Reducing Sequences¶
This page describes the
coola.reducer package, which provides a unified interface for
computing statistics and reductions on sequences of numeric values using different backends.
Prerequisites: You'll need to know a bit of Python. For a refresher, see the Python tutorial.
Overview¶
The coola.reducer package provides a consistent interface for computing common statistical
operations on sequences of numbers. It offers:
- Multiple backends - Use native Python, NumPy, or PyTorch for computations
- Consistent API - Same interface regardless of backend
- Automatic backend selection - Automatically choose the best available backend
- Common operations - min, max, mean, median, quantile, std, and sort
This is particularly useful when you want to write backend-agnostic code or when you need to compute statistics on data but don't want to depend on a specific library.
Available Reducers¶
NativeReducer¶
Uses Python's standard library (statistics module) for computations. This reducer is always
available and has no dependencies.
>>> from coola.reducer import NativeReducer
>>> reducer = NativeReducer()
>>> reducer.mean([1, 2, 3, 4, 5])
3.0
>>> reducer.median([1, 2, 3, 4, 5])
3
>>> reducer.max([1, 2, 3, 4, 5])
5
NumpyReducer¶
Uses NumPy for computations. This reducer is faster than NativeReducer for large datasets and
provides more numerical stability.
>>> from coola.reducer import NumpyReducer
>>> reducer = NumpyReducer()
>>> reducer.mean([1, 2, 3, 4, 5])
3.0
>>> reducer.std([1, 2, 3, 4, 5])
1.58113...
Note: Requires NumPy to be installed.
TorchReducer¶
Uses PyTorch for computations. This reducer can leverage GPU acceleration and is useful when working with PyTorch tensors.

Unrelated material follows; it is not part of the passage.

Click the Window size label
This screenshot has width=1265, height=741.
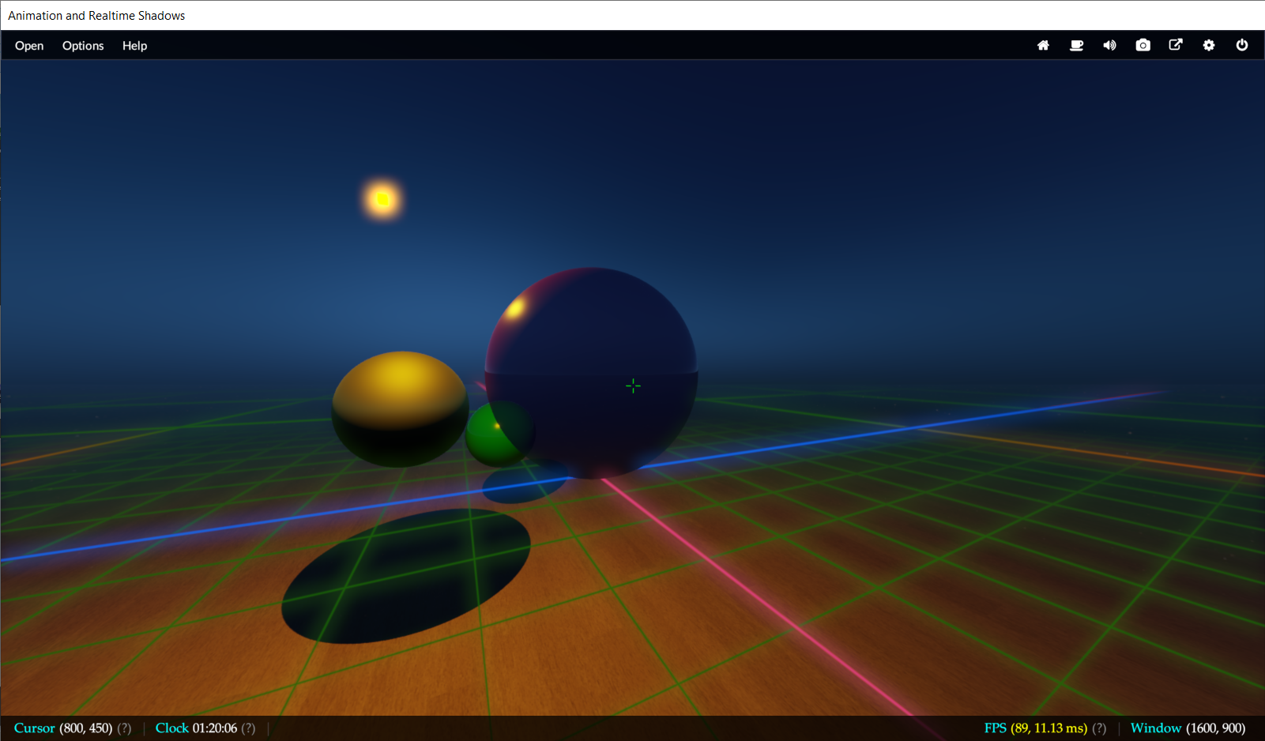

>>> from coola.reducer import TorchReducer
>>> reducer = TorchReducer()
>>> reducer.mean([1, 2, 3, 4, 5])
3.0
>>> reducer.median([1, 2, 3, 4, 5])
3
Note: Requires PyTorch to be installed.
Basic Usage¶
Computing Statistics¶
All reducers provide the same methods for computing statistics:
Maximum Value¶
>>> from coola.reducer import NativeReducer
>>> reducer = NativeReducer()
>>> reducer.max([10, 5, 8, 3, 12])
12
>>> reducer.max([-5, -10, -3])
-3
Minimum Value¶
>>> from coola.reducer import NativeReducer
>>> reducer = NativeReducer()
>>> reducer.min([10, 5, 8, 3, 12])
3
>>> reducer.min([-5, -10, -3])
-10
Mean (Average)¶
>>> from coola.reducer import NativeReducer
>>> reducer = NativeReducer()
>>> reducer.mean([1, 2, 3, 4, 5])
3.0
>>> reducer.mean([10, 20, 30])
20.0
Median¶
>>> from coola.reducer import NativeReducer
>>> reducer = NativeReducer()
>>> reducer.median([1, 2, 3, 4, 5])
3
>>> reducer.median([1, 2, 3, 4])
2.5
Standard Deviation¶
>>> from coola.reducer import NativeReducer
>>> reducer = NativeReducer()
>>> reducer.std([1, 2, 3, 4, 5])
1.5811388300841898
>>> reducer.std([10, 10, 10])
0.0
Quantiles¶
Compute multiple quantiles at once:
>>> from coola.reducer import NativeReducer
>>> reducer = NativeReducer()
>>> reducer.quantile([0, 1, 2, 3, 4, 5, 6, 7, 8, 9, 10], [0.25, 0.5, 0.75])
[2.5, 5.0, 7.5]
>>> reducer.quantile([1, 2, 3, 4, 5], [0.0, 0.5, 1.0])
[1.0, 3.0, 5.0]
Quantiles are specified as values between 0 and 1, where: - 0.0 = minimum value - 0.5 = median - 1.0 = maximum value
Sorting Values¶
Sort sequences in ascending or descending order:
>>> from coola.reducer import NativeReducer
>>> reducer = NativeReducer()
>>> reducer.sort([5, 2, 8, 1, 9])
[1, 2, 5, 8, 9]
>>> reducer.sort([5, 2, 8, 1, 9], descending=True)
[9, 8, 5, 2, 1]
Automatic Backend Selection¶
Use auto_reducer() to automatically select the best available reducer based on installed
packages:
>>> from coola.reducer import auto_reducer
>>> reducer = auto_reducer()
>>> reducer.mean([1, 2, 3, 4, 5])
3.0
The selection follows this priority order: 1. TorchReducer if PyTorch is available 2. NumpyReducer if NumPy is available 3. NativeReducer as fallback (always available)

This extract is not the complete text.